• Instructions to follow
Reproduce exactly the line that contains "Click the Free Cash Flow legend button" and every line after it through the end of the records below, leaving out all pictures.

• Material for this task

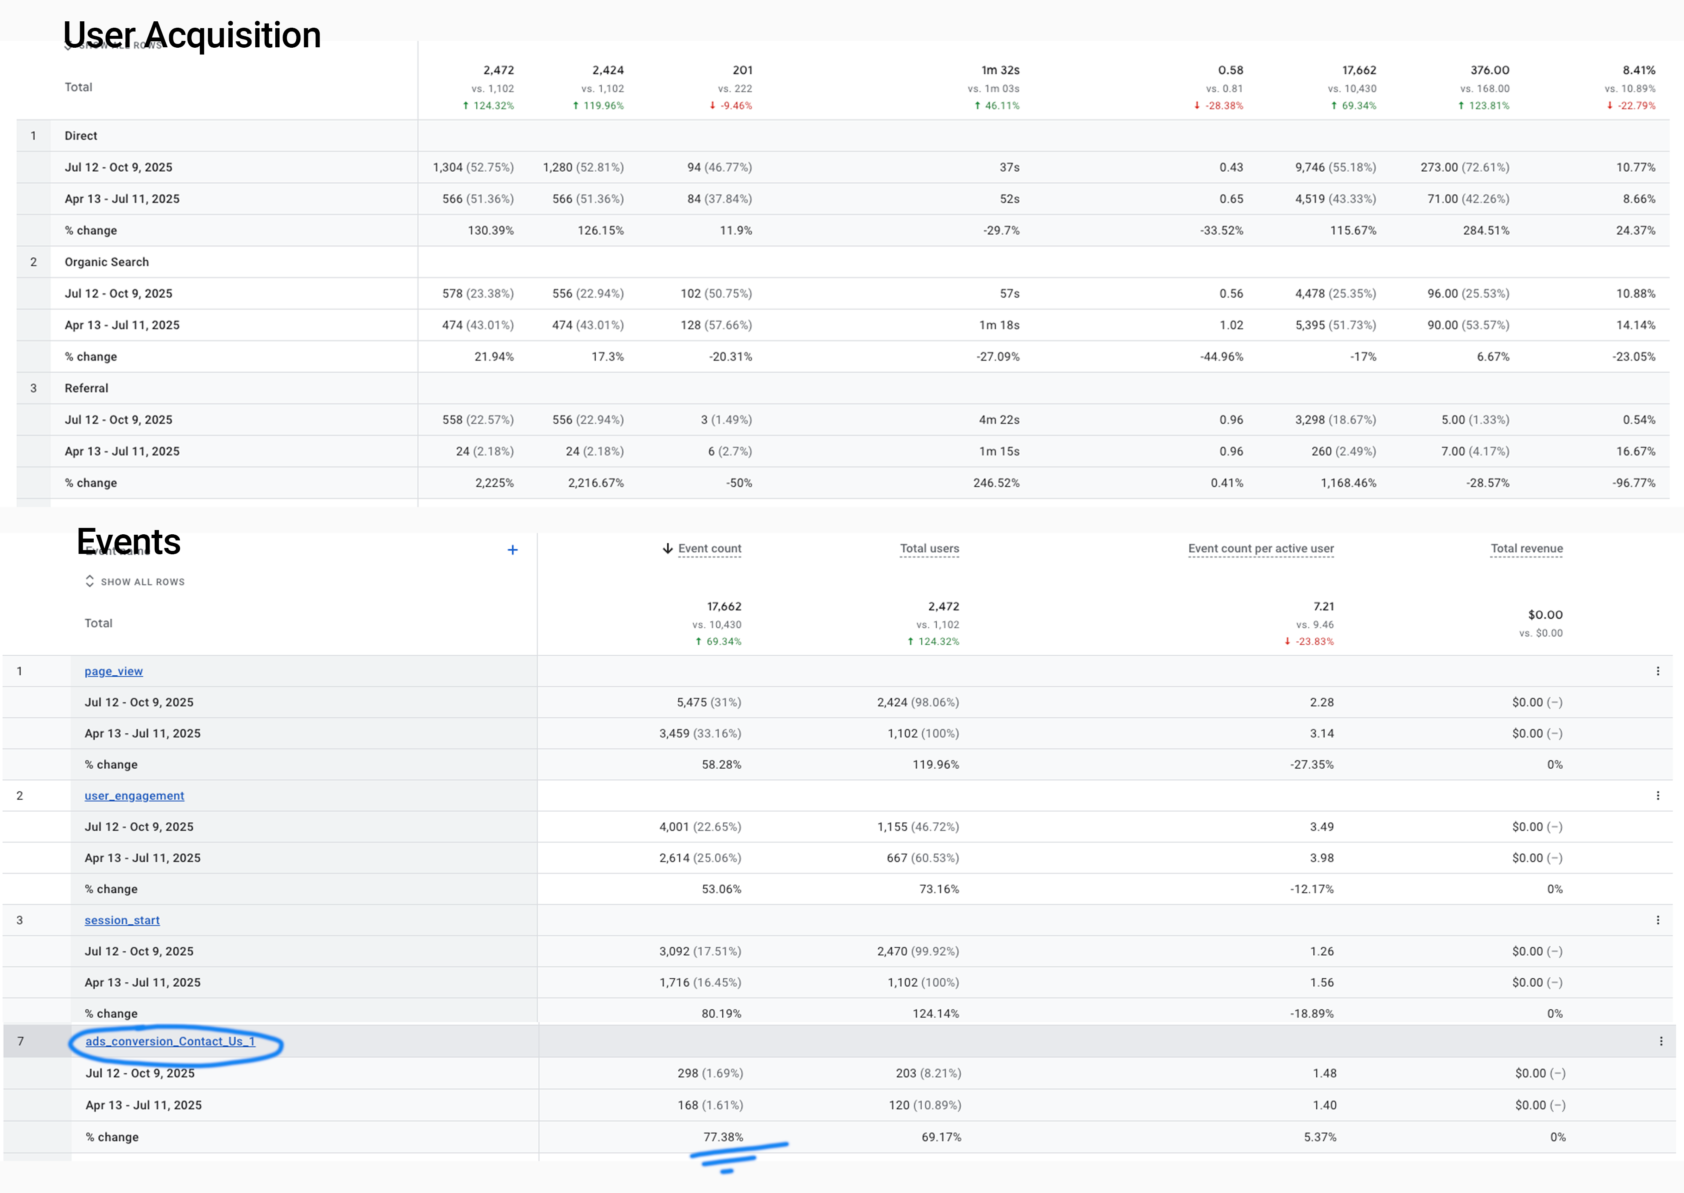1684x1193 pixels.
Task: Open the three-dot menu for user_engagement row
Action: 1658,796
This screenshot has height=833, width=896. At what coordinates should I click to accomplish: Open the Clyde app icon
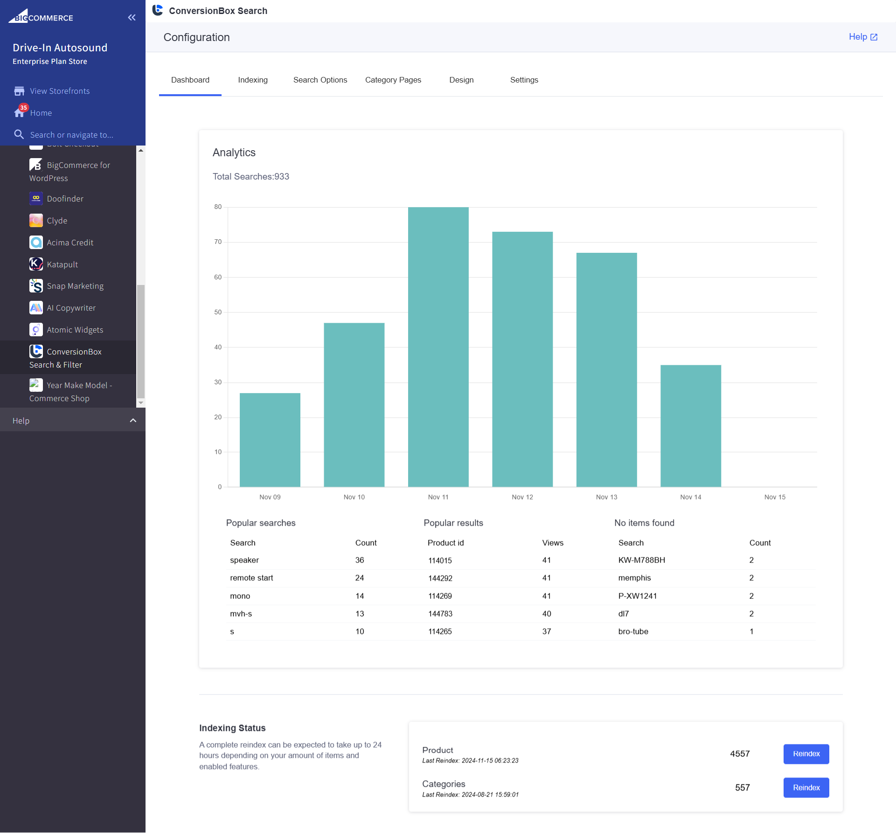(36, 221)
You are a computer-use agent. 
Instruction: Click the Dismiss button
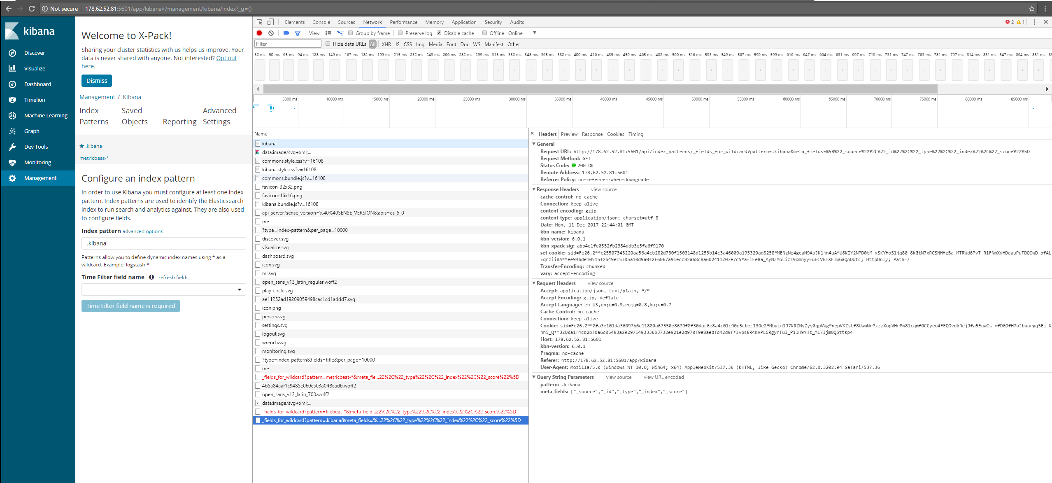(97, 81)
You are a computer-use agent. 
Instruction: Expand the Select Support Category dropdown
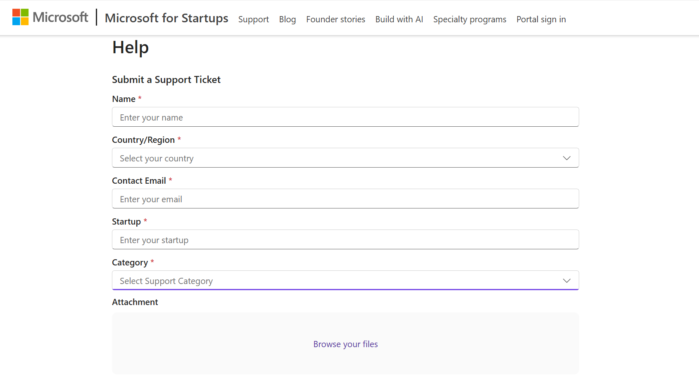[x=345, y=280]
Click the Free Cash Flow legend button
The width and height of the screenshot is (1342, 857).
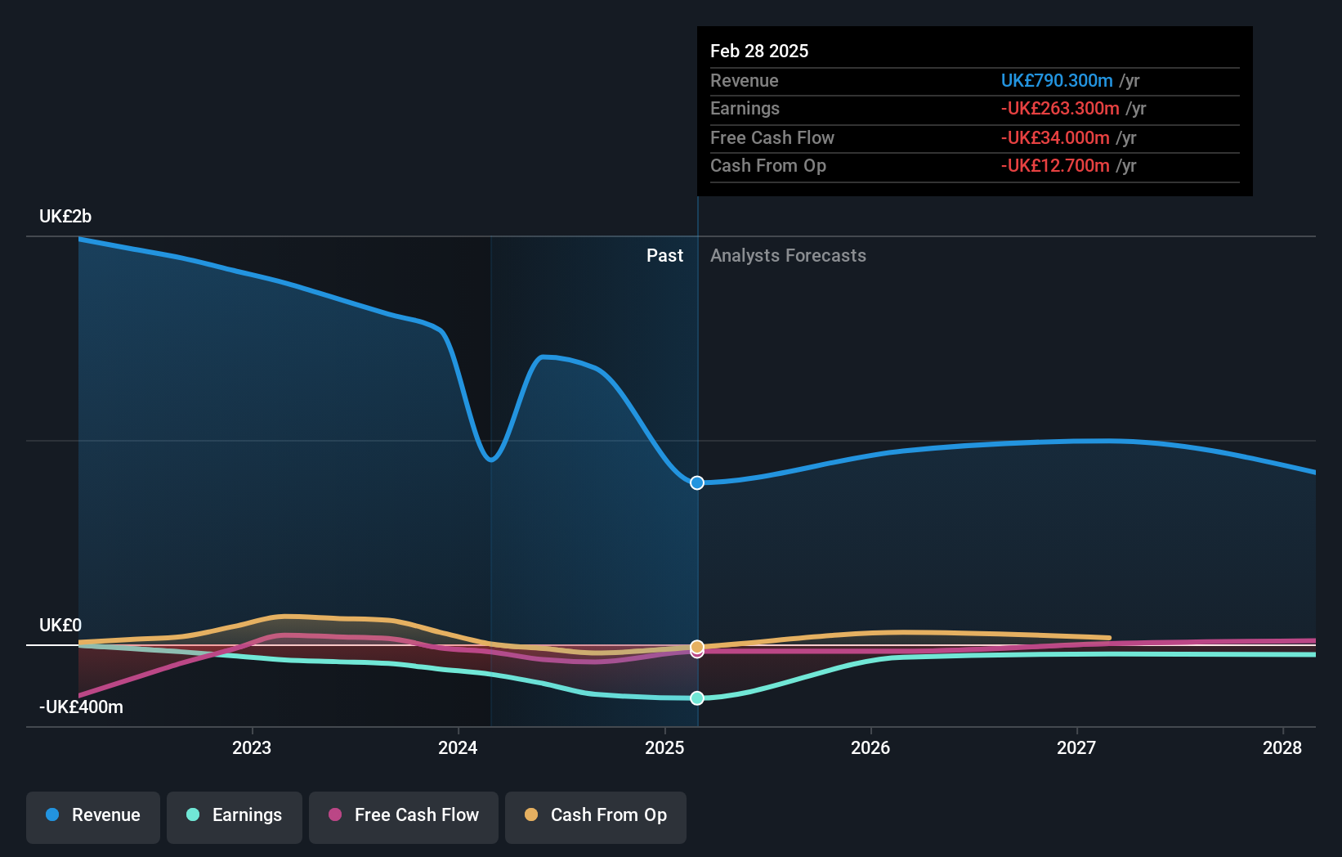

• Problem solution
Click the Free Cash Flow legend button
The width and height of the screenshot is (1342, 857).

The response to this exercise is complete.